What is needed - All of the records below should be output exactly.
:: Materials provided ::
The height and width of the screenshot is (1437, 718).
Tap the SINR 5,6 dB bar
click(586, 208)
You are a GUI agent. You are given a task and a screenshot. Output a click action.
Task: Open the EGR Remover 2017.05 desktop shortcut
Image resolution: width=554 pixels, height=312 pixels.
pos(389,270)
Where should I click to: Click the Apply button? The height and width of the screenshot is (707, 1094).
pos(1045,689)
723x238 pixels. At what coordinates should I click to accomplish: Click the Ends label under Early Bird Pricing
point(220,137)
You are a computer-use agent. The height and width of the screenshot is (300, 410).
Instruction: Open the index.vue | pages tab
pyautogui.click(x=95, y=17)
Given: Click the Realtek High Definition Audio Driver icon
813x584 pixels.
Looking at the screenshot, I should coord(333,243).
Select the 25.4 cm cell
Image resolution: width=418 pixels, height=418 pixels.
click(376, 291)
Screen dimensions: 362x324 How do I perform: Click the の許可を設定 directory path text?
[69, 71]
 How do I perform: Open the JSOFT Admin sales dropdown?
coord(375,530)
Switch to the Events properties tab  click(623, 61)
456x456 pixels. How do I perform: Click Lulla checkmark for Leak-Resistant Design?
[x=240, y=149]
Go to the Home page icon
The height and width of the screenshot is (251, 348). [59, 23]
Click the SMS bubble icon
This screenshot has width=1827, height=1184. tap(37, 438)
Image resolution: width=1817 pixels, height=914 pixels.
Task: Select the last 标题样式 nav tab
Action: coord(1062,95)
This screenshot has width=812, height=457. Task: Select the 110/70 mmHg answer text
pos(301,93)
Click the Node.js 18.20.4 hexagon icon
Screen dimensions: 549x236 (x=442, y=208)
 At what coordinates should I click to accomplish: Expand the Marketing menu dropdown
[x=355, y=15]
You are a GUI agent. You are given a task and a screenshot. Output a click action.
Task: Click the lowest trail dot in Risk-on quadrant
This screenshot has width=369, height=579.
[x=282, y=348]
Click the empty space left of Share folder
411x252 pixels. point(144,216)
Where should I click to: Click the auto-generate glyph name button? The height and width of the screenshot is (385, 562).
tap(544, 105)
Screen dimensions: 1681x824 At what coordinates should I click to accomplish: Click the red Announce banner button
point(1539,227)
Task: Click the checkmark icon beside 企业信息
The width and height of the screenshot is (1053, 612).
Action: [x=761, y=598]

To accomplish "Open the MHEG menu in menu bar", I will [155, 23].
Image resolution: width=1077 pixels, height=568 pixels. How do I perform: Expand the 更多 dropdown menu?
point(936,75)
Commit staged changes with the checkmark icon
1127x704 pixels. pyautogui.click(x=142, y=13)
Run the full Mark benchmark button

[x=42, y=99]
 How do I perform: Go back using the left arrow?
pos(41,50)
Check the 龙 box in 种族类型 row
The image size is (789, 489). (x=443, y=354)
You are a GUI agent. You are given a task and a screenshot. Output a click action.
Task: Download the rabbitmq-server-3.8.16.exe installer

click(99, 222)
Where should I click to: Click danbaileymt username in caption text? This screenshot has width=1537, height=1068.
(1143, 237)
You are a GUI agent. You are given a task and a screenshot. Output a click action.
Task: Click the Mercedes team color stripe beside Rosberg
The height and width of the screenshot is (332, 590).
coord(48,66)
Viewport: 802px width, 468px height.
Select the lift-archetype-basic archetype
:::
Response -
The height and width of the screenshot is (1437, 718).
Tap the SINR 5,6 dB bar
click(586, 208)
You are a GUI agent. You are given a task and a screenshot. Output a click action.
Task: Open the EGR Remover 2017.05 desktop shortcut
Image resolution: width=554 pixels, height=312 pixels.
pos(389,270)
Where should I click to: Click the Apply button? The height and width of the screenshot is (707, 1094).
pos(1045,689)
723x238 pixels. At what coordinates should I click to accomplish: Click the Ends label under Early Bird Pricing
point(220,137)
You are a computer-use agent. The height and width of the screenshot is (300, 410).
Instruction: Open the index.vue | pages tab
pyautogui.click(x=95, y=17)
Given: Click the Realtek High Definition Audio Driver icon
813x584 pixels.
Looking at the screenshot, I should coord(333,243).
Select the 25.4 cm cell
Image resolution: width=418 pixels, height=418 pixels.
click(376, 291)
Screen dimensions: 362x324 How do I perform: Click the の許可を設定 directory path text?
[69, 71]
 How do I perform: Open the JSOFT Admin sales dropdown?
coord(375,530)
Switch to the Events properties tab  click(623, 61)
456x456 pixels. How do I perform: Click Lulla checkmark for Leak-Resistant Design?
[x=240, y=149]
Go to the Home page icon
The height and width of the screenshot is (251, 348). [59, 23]
Click the SMS bubble icon
This screenshot has width=1827, height=1184. tap(37, 438)
Image resolution: width=1817 pixels, height=914 pixels.
Task: Select the last 标题样式 nav tab
Action: coord(1062,95)
This screenshot has width=812, height=457. Task: Select the 110/70 mmHg answer text
pos(301,93)
Click the Node.js 18.20.4 hexagon icon
Screen dimensions: 549x236 (x=442, y=208)
 At what coordinates should I click to accomplish: Expand the Marketing menu dropdown
[x=355, y=15]
You are a GUI agent. You are given a task and a screenshot. Output a click action.
Task: Click the lowest trail dot in Risk-on quadrant
This screenshot has width=369, height=579.
[x=282, y=348]
Click the empty space left of Share folder
411x252 pixels. point(144,216)
Where should I click to: Click the auto-generate glyph name button? The height and width of the screenshot is (385, 562).
tap(544, 105)
Screen dimensions: 1681x824 At what coordinates should I click to accomplish: Click the red Announce banner button
point(1539,227)
Task: Click the checkmark icon beside 企业信息
The width and height of the screenshot is (1053, 612).
Action: [x=761, y=598]

To accomplish "Open the MHEG menu in menu bar", I will [155, 23].
Image resolution: width=1077 pixels, height=568 pixels. How do I perform: Expand the 更多 dropdown menu?
point(936,75)
Commit staged changes with the checkmark icon
1127x704 pixels. pyautogui.click(x=142, y=13)
Run the full Mark benchmark button

[x=42, y=99]
 How do I perform: Go back using the left arrow?
pos(41,50)
Check the 龙 box in 种族类型 row
The image size is (789, 489). (x=443, y=354)
You are a GUI agent. You are given a task and a screenshot. Output a click action.
Task: Download the rabbitmq-server-3.8.16.exe installer

click(99, 222)
Where should I click to: Click danbaileymt username in caption text? This screenshot has width=1537, height=1068.
(1143, 237)
You are a GUI agent. You are given a task and a screenshot. Output a click action.
Task: Click the Mercedes team color stripe beside Rosberg
The height and width of the screenshot is (332, 590).
coord(48,66)
Viewport: 802px width, 468px height.
Select the lift-archetype-basic archetype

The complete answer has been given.